[[ Supplied information, beginning ]]
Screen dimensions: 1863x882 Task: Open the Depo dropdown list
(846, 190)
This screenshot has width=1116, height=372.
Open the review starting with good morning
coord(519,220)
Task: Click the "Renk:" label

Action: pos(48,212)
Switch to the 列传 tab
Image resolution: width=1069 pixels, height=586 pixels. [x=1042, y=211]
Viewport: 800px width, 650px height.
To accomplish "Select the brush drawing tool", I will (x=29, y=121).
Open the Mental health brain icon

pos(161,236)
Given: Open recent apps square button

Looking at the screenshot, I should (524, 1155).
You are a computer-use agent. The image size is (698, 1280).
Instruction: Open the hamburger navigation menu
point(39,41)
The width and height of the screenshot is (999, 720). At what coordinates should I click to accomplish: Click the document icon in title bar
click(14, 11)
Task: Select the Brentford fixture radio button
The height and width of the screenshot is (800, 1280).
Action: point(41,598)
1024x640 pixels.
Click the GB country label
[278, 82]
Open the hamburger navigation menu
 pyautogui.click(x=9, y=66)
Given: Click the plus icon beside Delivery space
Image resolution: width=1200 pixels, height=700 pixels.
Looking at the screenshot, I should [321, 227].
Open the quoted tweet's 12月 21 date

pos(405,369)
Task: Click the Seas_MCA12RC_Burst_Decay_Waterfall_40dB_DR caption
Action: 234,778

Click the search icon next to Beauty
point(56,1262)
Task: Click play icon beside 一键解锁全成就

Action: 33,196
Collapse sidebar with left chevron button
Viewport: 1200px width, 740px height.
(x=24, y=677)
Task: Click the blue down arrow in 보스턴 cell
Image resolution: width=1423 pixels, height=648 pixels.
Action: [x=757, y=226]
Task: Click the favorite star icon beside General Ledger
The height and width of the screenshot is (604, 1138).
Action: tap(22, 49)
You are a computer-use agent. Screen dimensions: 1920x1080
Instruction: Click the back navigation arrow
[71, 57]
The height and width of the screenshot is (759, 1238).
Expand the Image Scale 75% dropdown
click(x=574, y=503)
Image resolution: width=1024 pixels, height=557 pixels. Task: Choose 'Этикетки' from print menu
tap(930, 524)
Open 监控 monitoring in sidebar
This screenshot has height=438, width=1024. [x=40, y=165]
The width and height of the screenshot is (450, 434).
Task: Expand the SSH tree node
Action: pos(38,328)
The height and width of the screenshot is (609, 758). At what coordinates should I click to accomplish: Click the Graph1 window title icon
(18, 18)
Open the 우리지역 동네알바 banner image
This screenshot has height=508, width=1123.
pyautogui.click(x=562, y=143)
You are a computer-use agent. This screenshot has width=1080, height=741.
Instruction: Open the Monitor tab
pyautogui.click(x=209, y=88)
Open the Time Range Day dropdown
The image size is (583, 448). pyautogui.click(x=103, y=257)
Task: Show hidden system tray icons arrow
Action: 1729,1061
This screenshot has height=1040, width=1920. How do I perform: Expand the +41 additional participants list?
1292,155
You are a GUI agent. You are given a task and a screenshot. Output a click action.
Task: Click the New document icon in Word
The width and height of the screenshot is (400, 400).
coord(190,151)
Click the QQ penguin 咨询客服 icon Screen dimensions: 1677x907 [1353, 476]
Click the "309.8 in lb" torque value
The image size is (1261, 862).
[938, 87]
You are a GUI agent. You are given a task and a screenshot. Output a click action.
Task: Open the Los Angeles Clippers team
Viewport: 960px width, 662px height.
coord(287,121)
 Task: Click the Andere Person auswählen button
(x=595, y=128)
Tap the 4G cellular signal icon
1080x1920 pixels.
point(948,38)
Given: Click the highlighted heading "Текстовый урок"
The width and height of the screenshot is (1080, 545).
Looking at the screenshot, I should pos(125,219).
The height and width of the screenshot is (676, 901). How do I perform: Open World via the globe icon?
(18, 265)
[[ Supplied information, end ]]
From the first line to the last, return the data exactly as written.

* _Written answer_
Screen dimensions: 1863x882 Task: Open the Depo dropdown list
(846, 190)
This screenshot has width=1116, height=372.
Open the review starting with good morning
coord(519,220)
Task: Click the "Renk:" label

Action: pos(48,212)
Switch to the 列传 tab
Image resolution: width=1069 pixels, height=586 pixels. [x=1042, y=211]
Viewport: 800px width, 650px height.
To accomplish "Select the brush drawing tool", I will (x=29, y=121).
Open the Mental health brain icon

pos(161,236)
Given: Open recent apps square button

Looking at the screenshot, I should (524, 1155).
You are a computer-use agent. The image size is (698, 1280).
Instruction: Open the hamburger navigation menu
point(39,41)
The width and height of the screenshot is (999, 720). At what coordinates should I click to accomplish: Click the document icon in title bar
click(14, 11)
Task: Select the Brentford fixture radio button
The height and width of the screenshot is (800, 1280).
Action: point(41,598)
1024x640 pixels.
Click the GB country label
[278, 82]
Open the hamburger navigation menu
 pyautogui.click(x=9, y=66)
Given: Click the plus icon beside Delivery space
Image resolution: width=1200 pixels, height=700 pixels.
Looking at the screenshot, I should [321, 227].
Open the quoted tweet's 12月 21 date

pos(405,369)
Task: Click the Seas_MCA12RC_Burst_Decay_Waterfall_40dB_DR caption
Action: 234,778

Click the search icon next to Beauty
point(56,1262)
Task: Click play icon beside 一键解锁全成就

Action: 33,196
Collapse sidebar with left chevron button
Viewport: 1200px width, 740px height.
(x=24, y=677)
Task: Click the blue down arrow in 보스턴 cell
Image resolution: width=1423 pixels, height=648 pixels.
Action: [x=757, y=226]
Task: Click the favorite star icon beside General Ledger
The height and width of the screenshot is (604, 1138).
Action: tap(22, 49)
You are a computer-use agent. Screen dimensions: 1920x1080
Instruction: Click the back navigation arrow
[71, 57]
The height and width of the screenshot is (759, 1238).
Expand the Image Scale 75% dropdown
click(x=574, y=503)
Image resolution: width=1024 pixels, height=557 pixels. Task: Choose 'Этикетки' from print menu
tap(930, 524)
Open 监控 monitoring in sidebar
This screenshot has height=438, width=1024. [x=40, y=165]
The width and height of the screenshot is (450, 434).
Task: Expand the SSH tree node
Action: pos(38,328)
The height and width of the screenshot is (609, 758). At what coordinates should I click to accomplish: Click the Graph1 window title icon
(18, 18)
Open the 우리지역 동네알바 banner image
This screenshot has height=508, width=1123.
pyautogui.click(x=562, y=143)
You are a computer-use agent. This screenshot has width=1080, height=741.
Instruction: Open the Monitor tab
pyautogui.click(x=209, y=88)
Open the Time Range Day dropdown
The image size is (583, 448). pyautogui.click(x=103, y=257)
Task: Show hidden system tray icons arrow
Action: 1729,1061
This screenshot has height=1040, width=1920. How do I perform: Expand the +41 additional participants list?
1292,155
You are a GUI agent. You are given a task and a screenshot. Output a click action.
Task: Click the New document icon in Word
The width and height of the screenshot is (400, 400).
coord(190,151)
Click the QQ penguin 咨询客服 icon Screen dimensions: 1677x907 [1353, 476]
Click the "309.8 in lb" torque value
The image size is (1261, 862).
[938, 87]
You are a GUI agent. You are given a task and a screenshot. Output a click action.
Task: Open the Los Angeles Clippers team
Viewport: 960px width, 662px height.
coord(287,121)
 Task: Click the Andere Person auswählen button
(x=595, y=128)
Tap the 4G cellular signal icon
1080x1920 pixels.
point(948,38)
Given: Click the highlighted heading "Текстовый урок"
The width and height of the screenshot is (1080, 545).
Looking at the screenshot, I should pos(125,219).
The height and width of the screenshot is (676, 901). How do I perform: Open World via the globe icon?
(18, 265)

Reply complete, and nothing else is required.